Por eso los ejercicios físicos sólo tienen valor en la medida que pueden estimular al organismo. Es un error valorar la importancia de un ejercicio por la cuantificación de su carga porque su efecto no es similar para todo el mundo.
En este sentido nos vamos a encontrar ejercicios que no producen efectos en el organismo y por tanto no entrenan o desentrenan. Si escogemos estos ejercicios nos mantendremos en el mismo nivel o perderemos la forma.
Otro tipo de ejercicios van a ser demasiado duros para nuestro nivel de entrenamiento y nos pueden producir lesiones o sobreentrenamiento, de ahí que haya que evitarlos.

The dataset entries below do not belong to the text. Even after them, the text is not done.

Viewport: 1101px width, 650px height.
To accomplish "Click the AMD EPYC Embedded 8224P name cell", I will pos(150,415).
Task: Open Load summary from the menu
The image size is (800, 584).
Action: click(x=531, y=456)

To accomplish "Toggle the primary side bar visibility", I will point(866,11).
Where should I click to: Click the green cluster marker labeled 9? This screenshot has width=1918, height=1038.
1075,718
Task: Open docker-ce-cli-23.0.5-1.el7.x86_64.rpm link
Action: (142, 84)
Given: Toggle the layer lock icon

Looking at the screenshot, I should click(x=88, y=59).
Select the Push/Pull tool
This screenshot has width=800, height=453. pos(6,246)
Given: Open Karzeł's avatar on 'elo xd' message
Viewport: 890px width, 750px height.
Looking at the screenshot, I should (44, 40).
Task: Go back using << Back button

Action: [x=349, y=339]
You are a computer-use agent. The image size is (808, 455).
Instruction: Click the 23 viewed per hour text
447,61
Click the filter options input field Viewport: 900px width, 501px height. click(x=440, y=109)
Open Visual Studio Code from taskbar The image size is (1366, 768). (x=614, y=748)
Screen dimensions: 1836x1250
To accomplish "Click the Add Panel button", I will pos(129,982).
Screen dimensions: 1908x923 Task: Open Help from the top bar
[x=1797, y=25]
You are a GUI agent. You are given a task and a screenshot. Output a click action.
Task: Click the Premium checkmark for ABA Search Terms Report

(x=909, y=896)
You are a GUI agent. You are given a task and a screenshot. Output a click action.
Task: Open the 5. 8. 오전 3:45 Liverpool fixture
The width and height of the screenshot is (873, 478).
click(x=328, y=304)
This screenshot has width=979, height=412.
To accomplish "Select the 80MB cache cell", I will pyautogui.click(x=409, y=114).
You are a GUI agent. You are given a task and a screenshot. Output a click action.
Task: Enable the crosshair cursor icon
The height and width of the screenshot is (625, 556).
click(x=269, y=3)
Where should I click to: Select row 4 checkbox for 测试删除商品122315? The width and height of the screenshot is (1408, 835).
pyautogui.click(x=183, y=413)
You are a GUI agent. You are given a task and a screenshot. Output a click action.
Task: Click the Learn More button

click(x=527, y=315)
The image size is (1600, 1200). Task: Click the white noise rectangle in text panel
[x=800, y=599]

Para nuestro entrenamiento tenemos que elegir ejercicios y esfuerzos que superen un umbral mínimo de trabajo pero que no sean excesivamente duros.
Los umbrales de trabajo van a depender de cada capacidad trabajada y del individuo en cuestión. Así por ejemplo, en el caso de un deportista que quiera desarrollar la fuerza máxima de sus pectorales por medio del ejercicio de press de banca tendrá que trabajar con un peso superior al 85% del peso máximo que puede llegar a mover en una repetición de ese movimiento, lo que representa el umbral mínimo de trabajo con el que desarrollar esta capacidad.
Ese 85% del peso máximo podrán ser sesenta kilogramos para un individuo y ochenta y cinco para el otro, lo que demuestra que un mismo peso en la barra no sirve para estimular por igual a distintos individuos.
Por tanto para escoger los ejercicios más efectivos hay que conocer las cargas con las se desarrolla cada cualidad y luego ajustarlas a las posibilidades de cada individuo, por lo que es fundamental conocer también las capacidades individuales de cada individuo.